To see my running list of the hundred greatest movie stars in American film history, click here

All stars are listed with a single film which is particularly important, though not exclusively so, to understanding what makes them vital to American movies.
30) Al Pacino / Key film – Scarface
In a world before the Vietnam War, American male frustration is the province of Cary Grant. After Vietnam, during Vietnam, that role is filled better by Al Pacino. Where Grant rolled his eyes or stomped his feet or something, Pacino’s eyes bugged out of his head and screamed bloody murder. It’s no wonder that his best roles tend to have a little something in reserve. The meme potential of “SHE’S GOT A GREAT ASS” can never be understated, but what’s great about his performance in Heat has much more to do with his scenes with Diane Venora than it does with his scenes opposite Robert De Niro or with his army of field operatives. It’s the frustration, the lingering weariness which never leaves him when he comes home to his third wife, the sense that home is just as much of a trial as the office, except without the thrill of knowing he’s done something right. Ditto The Insider, where Lowell Bergman seems like he’s one annoying phone call away from losing his mind in the general direction of Jeffrey Wigand, Mike Wallace, or any number of legal eagles at CBS. That impression he gives of clinging with fingernails is essential to the early performances as well. To my mind, these are the great ones. Dog Day Afternoon, in those quiet disbelieving moments with John Cazale. Serpico, when he wonders why he’s killing himself to work reform in a police department that hates the very idea of it. The Godfather, during the wedding sequences, as he tells Kay that his father belongs to a different world than he does.

:: Challenge 1 ::
List every film title mentioned in the Al Pacino passage.
:: Challenge 2 ::
Please carry the Al Pacino passage forward from its last sentence.
The entries that come next have no connection to the Al Pacino passage.

:: Data excerpts ::
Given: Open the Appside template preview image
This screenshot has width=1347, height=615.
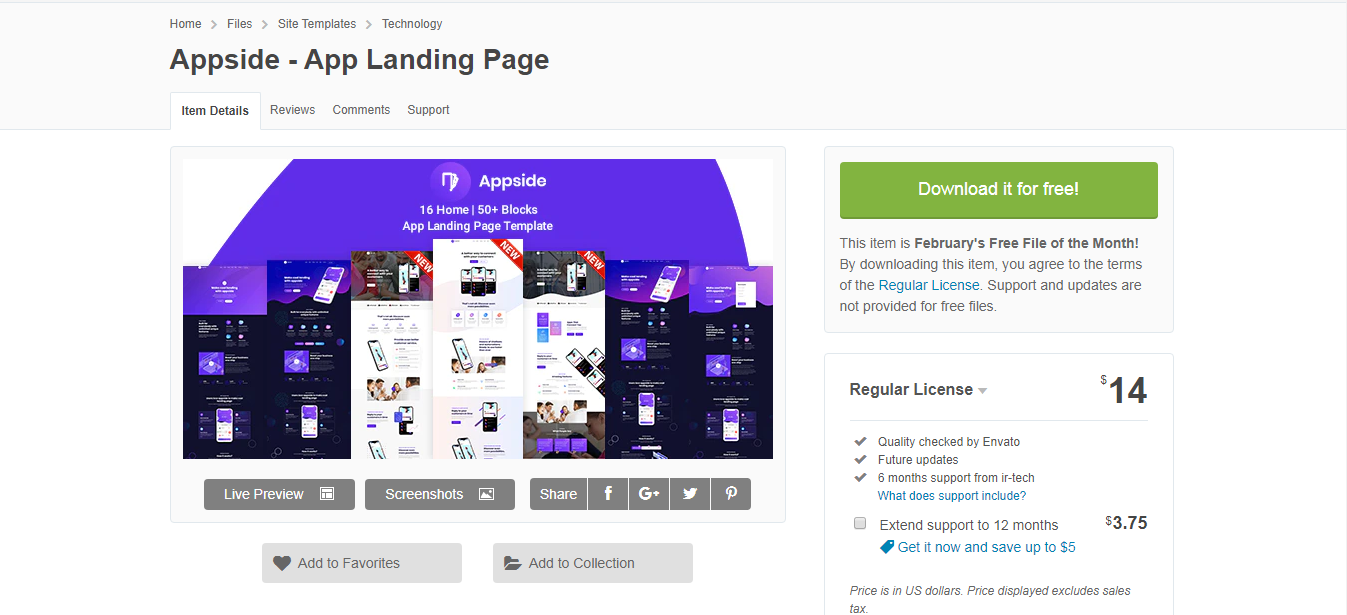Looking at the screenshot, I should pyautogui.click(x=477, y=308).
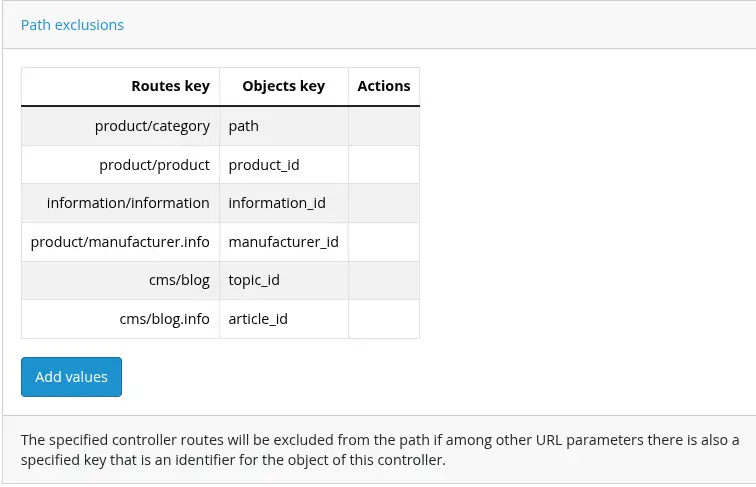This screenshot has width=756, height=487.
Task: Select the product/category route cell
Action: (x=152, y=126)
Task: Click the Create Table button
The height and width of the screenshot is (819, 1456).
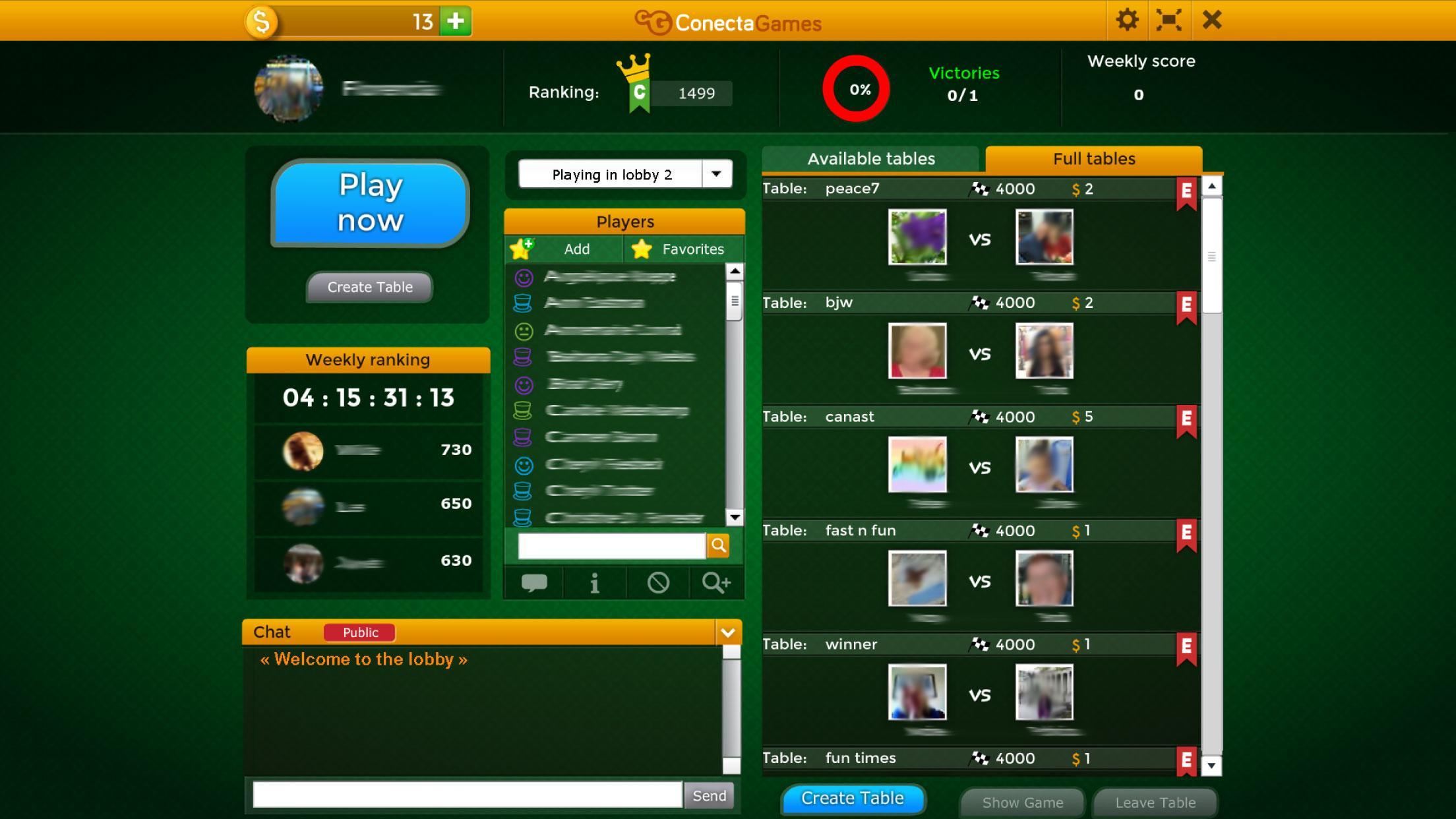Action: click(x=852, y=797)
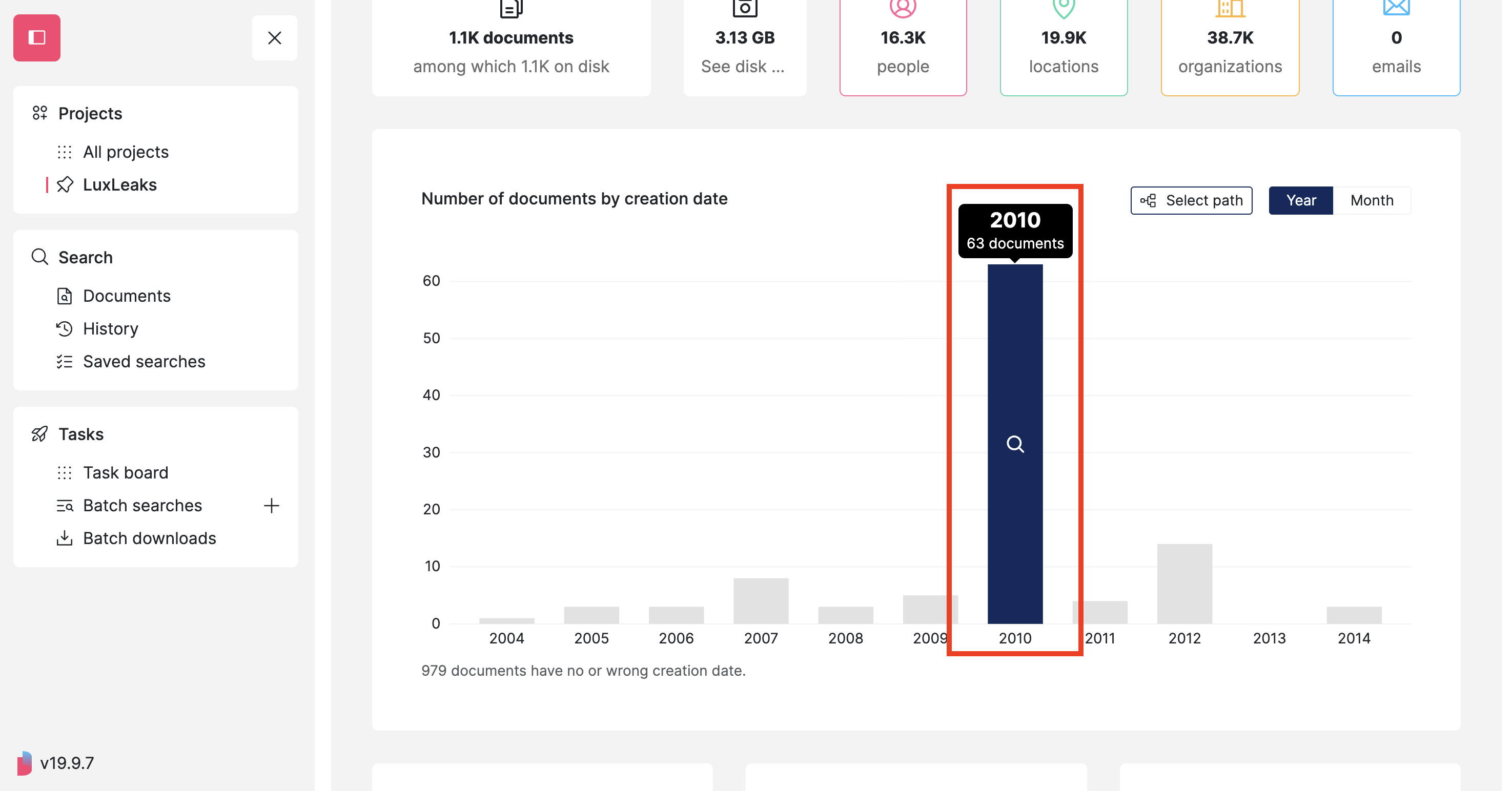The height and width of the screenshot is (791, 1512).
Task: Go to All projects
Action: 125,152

:: Exercise response 1 ::
Scarface, Heat, The Insider, Dog Day Afternoon, Serpico, The Godfather

:: Exercise response 2 ::
Of course, the breaking point is kind of the thing that’s made Pacino most famous, and regardless of the mountain of meme ore to be mined in Heat or The Irishman, there’s no movie which gets so much of Pacino doing the most. Scarface is not, to my mind, a truly great Pacino performance; you can find better Pacino in all three Godfather movies, Serpico, etc. Regardless, there’s no arguing that Pacino turns those amps up to 11 for Scarface. The funky accent and slurred voice, the lithe, strange body language, the “Say hello to my little friend!” of it all, the ability to plumb even more ludicrous exhibitionism as the movie toils on. Pacino the great potboiling actor is still there, though. In one lengthy scene where he disposes of Robert Loggia once and for all, he is as captivating as he ever was, revealing a liking that Tony has for playing with his food.
29) Audrey Hepburn / Key film – Roman Holiday
One of the final aspirational stars of Hollywood. Audrey Hepburn gained her early fame being young and pretty and blithe (and to my mind, she was never better than she was in Roman Holiday and Sabrina), but she kept it because she was someone for girls to look at and wish they could become. Like Grace Kelly, the other late aspirational actress, the European element can’t be overstated. A Philadelphia girl might become princess of a rich European country; so might a girl with an untraceable aristocratic accent sweep into Hollywood and sprinkle her European sophistication about like Tinker Bell with pixie dust. Unlike Kelly, though, who was simply born well-off and acceded to a greater position, Hepburn’s ethereal, Old World grace must have felt as far away for girls from Fresno and Fargo as the moon would have. Maybe all it takes to turn Sabrina Fairchild from the cute daughter of the chauffeur is a sojourn in Paris (cooking course, new clothes, a better haircut), but no little Marjorie or Barbara of 1954 could have done the same. Roman Holiday works on much the same principal. Princess Ann still seems so young in that movie—Hepburn was in her early twenties but looked younger—but at the end of the film, the nobility is already there. When she shares that look with Gregory Peck, the knowingness of a much older woman in her eyes and her smile, it’s clear that no American girl could be like that princess. The mixture of innocence and wisdom would work again and again for Hepburn throughout her career. It underpins her performance in My Fair Lady, and even in her last role, a small part in Always, that understanding and gentleness is mixed up perfectly with the way she treats Richard Dreyfuss like he’s just another Yank in another land; he’ll just never quite understand the way things are done up here.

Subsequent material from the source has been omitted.